Picnics and cookouts raise the risk of issues such as cross-contamination and food-borne pathogens because we’re cooking and handling food outside the routine environment of the kitchen.

Justine Hays, registered dietitian, senior nutritionist with Eat Smart New York through Cornell Cooperative Extension of Niagara County, reminded those grilling to defrost frozen meat properly.

“Defrost them a few days before in the fridge, never on the counter,” she said.

Grilling safely means using a meat thermometer to ensure the meat reaches the proper temperature. Cook beef, pork, veal, fish, shellfish and lamb to 145 degrees F, ground meats to 160 degrees, and all types of poultry to 165. Always insert the thermometer in the thickest portion, away from the bone.

“Don’t just say, ‘It’s not pink anymore,’” Hays said.

Hays also advised nesting bowls of foods like potato salad into a larger bowl filled with ice.

“If it’s on a buffet, make sure it’s back in a fridge or cooler where it will stay below 40 degrees within two hours,” Hays said. “If it’s above 70 or 80 degrees outside, get the food in the cooler even sooner.”

Physician Gale Burstein, commissioner of health with Erie County Department of Health, said that the “danger zone” of perishable foods is between 40 and 140 degrees. That’s when bacteria rapidly multiply.

She also said that picnickers should use separate utensils while grilling. For example, if you place cooked meat on the same platter that held it before it was cooked, the prepared food can become contaminated with bacteria. Or if you moved raw meat with the same set of tongs that you use for serving it. Or if you marinade raw meat and later use the marinade to baste the meat as it cooks, you spread bacteria all over it.

Foods that can cause cross contamination include raw steak, chicken, ground meat and seafood.

Burstein also said that cutting boards can promote cross contamination.

“Just because it’s a picnic doesn’t mean you don’t follow food safety rules,” she said.

Never use a cutting board for raw meat followed by food that’s not cooked, like fresh fruits and vegetables.

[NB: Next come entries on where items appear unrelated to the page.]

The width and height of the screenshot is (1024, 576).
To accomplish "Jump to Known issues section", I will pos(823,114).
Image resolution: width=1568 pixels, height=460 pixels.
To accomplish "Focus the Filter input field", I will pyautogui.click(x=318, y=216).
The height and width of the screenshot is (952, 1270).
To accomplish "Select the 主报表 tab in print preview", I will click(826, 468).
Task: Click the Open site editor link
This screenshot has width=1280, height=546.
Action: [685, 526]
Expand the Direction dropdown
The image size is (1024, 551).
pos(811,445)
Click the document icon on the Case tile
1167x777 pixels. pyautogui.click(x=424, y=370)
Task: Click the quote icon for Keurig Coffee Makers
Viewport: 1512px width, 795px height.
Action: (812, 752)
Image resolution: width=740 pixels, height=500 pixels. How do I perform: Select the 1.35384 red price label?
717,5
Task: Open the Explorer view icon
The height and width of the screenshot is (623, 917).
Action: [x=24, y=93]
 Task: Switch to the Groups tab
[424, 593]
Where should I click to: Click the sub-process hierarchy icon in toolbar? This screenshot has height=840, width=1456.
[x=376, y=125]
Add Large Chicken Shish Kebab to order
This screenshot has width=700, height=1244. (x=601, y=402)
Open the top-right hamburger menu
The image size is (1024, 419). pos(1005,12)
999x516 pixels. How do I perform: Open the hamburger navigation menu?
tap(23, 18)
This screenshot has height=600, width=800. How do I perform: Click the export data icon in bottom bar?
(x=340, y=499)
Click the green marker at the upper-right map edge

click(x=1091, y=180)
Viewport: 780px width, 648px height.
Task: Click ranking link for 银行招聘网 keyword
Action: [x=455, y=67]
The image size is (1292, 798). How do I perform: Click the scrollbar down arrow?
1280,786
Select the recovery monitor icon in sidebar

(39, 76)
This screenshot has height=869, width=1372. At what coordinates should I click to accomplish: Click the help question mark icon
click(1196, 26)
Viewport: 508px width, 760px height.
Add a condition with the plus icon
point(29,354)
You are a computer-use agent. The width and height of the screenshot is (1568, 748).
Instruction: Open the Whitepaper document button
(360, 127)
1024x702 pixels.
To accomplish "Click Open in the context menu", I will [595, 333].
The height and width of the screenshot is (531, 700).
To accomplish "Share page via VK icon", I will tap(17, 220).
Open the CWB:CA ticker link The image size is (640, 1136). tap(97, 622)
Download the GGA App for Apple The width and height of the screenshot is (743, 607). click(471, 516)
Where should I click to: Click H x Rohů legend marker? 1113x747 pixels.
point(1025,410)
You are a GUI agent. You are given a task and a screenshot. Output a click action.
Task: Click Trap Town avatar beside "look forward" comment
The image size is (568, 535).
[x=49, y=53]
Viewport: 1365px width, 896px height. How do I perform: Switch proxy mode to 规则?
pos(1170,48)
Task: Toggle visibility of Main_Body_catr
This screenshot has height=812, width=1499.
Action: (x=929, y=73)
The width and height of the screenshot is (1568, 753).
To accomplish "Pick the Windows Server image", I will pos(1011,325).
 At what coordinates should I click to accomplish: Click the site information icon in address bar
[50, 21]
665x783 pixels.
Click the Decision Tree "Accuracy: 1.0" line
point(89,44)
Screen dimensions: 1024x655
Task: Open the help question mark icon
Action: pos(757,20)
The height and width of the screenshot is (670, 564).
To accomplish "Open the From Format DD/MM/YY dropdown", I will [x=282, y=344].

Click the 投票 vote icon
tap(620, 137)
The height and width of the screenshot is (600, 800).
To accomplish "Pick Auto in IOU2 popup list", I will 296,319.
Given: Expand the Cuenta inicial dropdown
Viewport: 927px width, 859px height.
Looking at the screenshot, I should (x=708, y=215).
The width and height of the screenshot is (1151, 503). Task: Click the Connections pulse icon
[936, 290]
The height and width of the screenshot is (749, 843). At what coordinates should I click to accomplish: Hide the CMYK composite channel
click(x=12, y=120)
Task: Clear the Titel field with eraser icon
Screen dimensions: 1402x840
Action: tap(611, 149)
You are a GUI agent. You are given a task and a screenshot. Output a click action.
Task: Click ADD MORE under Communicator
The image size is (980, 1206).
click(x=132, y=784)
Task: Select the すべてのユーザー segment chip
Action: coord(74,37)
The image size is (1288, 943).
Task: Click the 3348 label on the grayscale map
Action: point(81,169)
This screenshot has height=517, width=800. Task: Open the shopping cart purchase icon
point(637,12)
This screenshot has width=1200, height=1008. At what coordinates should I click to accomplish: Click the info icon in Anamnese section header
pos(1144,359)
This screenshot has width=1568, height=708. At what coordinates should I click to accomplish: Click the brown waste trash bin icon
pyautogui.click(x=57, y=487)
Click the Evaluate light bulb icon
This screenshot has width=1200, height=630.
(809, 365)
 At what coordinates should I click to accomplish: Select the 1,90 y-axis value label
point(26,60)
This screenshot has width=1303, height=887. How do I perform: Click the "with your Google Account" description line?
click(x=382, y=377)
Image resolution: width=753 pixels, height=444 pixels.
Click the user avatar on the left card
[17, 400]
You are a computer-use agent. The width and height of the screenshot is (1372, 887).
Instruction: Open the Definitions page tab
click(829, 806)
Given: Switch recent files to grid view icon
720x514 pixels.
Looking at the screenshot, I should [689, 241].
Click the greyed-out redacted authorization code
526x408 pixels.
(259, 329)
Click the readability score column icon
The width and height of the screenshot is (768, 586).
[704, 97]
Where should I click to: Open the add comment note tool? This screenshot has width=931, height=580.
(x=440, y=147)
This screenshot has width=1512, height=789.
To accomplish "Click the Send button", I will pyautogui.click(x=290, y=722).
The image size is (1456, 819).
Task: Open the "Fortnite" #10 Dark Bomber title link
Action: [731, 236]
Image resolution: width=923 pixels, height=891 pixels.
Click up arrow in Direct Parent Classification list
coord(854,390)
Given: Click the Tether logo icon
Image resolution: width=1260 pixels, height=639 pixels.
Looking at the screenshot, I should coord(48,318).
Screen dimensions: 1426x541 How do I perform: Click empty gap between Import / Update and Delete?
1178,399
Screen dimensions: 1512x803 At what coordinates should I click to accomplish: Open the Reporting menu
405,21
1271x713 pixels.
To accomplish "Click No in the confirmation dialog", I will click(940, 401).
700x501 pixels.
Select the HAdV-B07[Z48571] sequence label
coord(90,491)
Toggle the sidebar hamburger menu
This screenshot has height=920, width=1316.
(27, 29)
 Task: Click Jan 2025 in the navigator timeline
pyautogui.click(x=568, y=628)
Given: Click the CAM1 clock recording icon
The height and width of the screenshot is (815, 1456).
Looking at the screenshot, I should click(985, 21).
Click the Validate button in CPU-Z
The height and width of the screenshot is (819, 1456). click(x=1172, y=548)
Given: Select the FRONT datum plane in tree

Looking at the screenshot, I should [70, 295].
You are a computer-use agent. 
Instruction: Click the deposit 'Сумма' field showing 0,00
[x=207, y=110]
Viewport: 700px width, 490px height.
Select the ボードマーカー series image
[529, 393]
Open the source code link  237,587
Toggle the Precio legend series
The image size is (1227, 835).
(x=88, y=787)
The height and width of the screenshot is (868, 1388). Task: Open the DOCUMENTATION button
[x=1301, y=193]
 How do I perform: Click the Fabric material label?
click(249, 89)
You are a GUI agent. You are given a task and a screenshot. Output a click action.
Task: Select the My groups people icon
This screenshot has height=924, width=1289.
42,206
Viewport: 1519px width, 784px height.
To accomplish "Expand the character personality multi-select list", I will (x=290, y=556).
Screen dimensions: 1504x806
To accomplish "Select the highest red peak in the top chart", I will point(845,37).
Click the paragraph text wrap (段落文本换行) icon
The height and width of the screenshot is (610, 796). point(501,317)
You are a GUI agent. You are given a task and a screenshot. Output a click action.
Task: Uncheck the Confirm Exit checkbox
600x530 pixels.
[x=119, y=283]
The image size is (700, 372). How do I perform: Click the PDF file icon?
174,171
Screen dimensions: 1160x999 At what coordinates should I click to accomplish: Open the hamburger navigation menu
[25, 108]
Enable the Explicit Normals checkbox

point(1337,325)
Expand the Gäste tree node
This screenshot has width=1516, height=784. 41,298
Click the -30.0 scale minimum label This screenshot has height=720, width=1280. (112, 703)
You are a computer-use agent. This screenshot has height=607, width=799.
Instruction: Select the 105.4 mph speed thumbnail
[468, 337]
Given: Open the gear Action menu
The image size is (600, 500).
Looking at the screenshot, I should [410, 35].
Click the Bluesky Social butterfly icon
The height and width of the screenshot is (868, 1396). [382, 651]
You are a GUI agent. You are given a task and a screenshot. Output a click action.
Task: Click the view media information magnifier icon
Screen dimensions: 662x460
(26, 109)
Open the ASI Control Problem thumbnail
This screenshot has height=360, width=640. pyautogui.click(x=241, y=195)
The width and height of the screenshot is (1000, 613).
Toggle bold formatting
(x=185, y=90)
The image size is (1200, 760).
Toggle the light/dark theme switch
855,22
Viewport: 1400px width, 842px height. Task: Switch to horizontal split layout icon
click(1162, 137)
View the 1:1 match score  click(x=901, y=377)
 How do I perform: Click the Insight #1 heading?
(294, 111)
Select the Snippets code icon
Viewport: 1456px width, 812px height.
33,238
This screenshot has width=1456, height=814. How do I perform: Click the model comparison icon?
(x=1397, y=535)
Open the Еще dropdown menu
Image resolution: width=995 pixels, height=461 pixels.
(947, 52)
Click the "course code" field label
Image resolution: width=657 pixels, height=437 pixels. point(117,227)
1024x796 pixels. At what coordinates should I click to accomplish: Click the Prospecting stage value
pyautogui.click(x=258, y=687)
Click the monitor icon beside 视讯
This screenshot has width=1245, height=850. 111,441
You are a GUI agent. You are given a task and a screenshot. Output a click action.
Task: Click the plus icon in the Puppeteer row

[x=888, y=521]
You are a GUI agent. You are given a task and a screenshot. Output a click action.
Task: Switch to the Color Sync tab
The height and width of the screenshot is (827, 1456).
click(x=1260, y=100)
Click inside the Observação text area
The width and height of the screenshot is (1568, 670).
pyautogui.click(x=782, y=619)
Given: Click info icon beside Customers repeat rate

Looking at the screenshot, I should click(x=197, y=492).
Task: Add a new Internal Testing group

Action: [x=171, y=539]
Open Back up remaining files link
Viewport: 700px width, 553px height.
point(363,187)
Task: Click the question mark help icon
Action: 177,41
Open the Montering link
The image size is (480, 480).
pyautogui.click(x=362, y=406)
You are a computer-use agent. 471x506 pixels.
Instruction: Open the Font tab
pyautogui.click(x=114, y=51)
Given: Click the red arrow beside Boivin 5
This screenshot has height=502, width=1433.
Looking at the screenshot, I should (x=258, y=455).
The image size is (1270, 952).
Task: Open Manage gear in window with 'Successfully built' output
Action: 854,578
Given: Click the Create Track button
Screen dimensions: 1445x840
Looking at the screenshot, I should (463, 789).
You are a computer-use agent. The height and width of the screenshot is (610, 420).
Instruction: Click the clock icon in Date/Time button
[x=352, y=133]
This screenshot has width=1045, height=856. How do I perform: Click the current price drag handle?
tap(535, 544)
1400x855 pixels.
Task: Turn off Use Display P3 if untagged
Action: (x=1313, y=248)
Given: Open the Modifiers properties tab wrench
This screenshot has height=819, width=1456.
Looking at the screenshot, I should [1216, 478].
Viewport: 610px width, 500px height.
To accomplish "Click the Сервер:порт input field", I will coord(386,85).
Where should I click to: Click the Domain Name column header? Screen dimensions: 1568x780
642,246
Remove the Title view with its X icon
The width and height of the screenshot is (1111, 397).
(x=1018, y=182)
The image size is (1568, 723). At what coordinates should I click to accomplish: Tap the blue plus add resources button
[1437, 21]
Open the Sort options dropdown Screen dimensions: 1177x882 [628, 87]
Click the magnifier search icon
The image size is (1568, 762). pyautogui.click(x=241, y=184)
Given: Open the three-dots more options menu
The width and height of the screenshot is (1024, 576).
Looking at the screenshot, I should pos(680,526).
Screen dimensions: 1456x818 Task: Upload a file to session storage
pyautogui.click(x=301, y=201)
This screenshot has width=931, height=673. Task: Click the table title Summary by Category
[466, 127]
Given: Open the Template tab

By preparing as much as you can at home, you can help prevent many cross-contamination issues. Begin with cold foods that are already cold. Don’t try to rely on the cooler to chill foods.

How you serve cold items can affect their temperature as well. For instance, keeping all the drinks with the cold salads in one cooler isn’t a great idea, since constantly opening the cooler to retrieve drinks reduces the temperature inside.

Burstein recommends packing a cooler with a layer of ice at the bottom, followed by raw or marinating meat in sealed containers, followed by other foods on top, which can prevent any meat drippings from leaking into ready-to-eat foods.

It can also help to fill coolers up to the brim. Use up any empty space with things like napkins and plates or snacks that don’t need refrigeration.

While it’s healthful to fill up your plate at least half full with colorful fruits and vegetables, Sally Gower, registered dietitian with Eat Well Buffalo, said that produce should always be washed before it’s eaten. If you’re bringing along a melon to slice, don’t forget to wash it first; otherwise, every cut of the knife draws bacteria inside, to the flesh. Cut it on a clean surface.

“For greens, select heartier choices that won’t wilt as fast as thinner, less stable varieties,” Gower suggested. “Slaws and marinated veggies will last longer.”

Gower also said that it’s important to promptly unpack any leftover foods at home.

“Toss those items that have been out in the sun for too long, and refrigerate or freeze those with minimal exposure,” she said.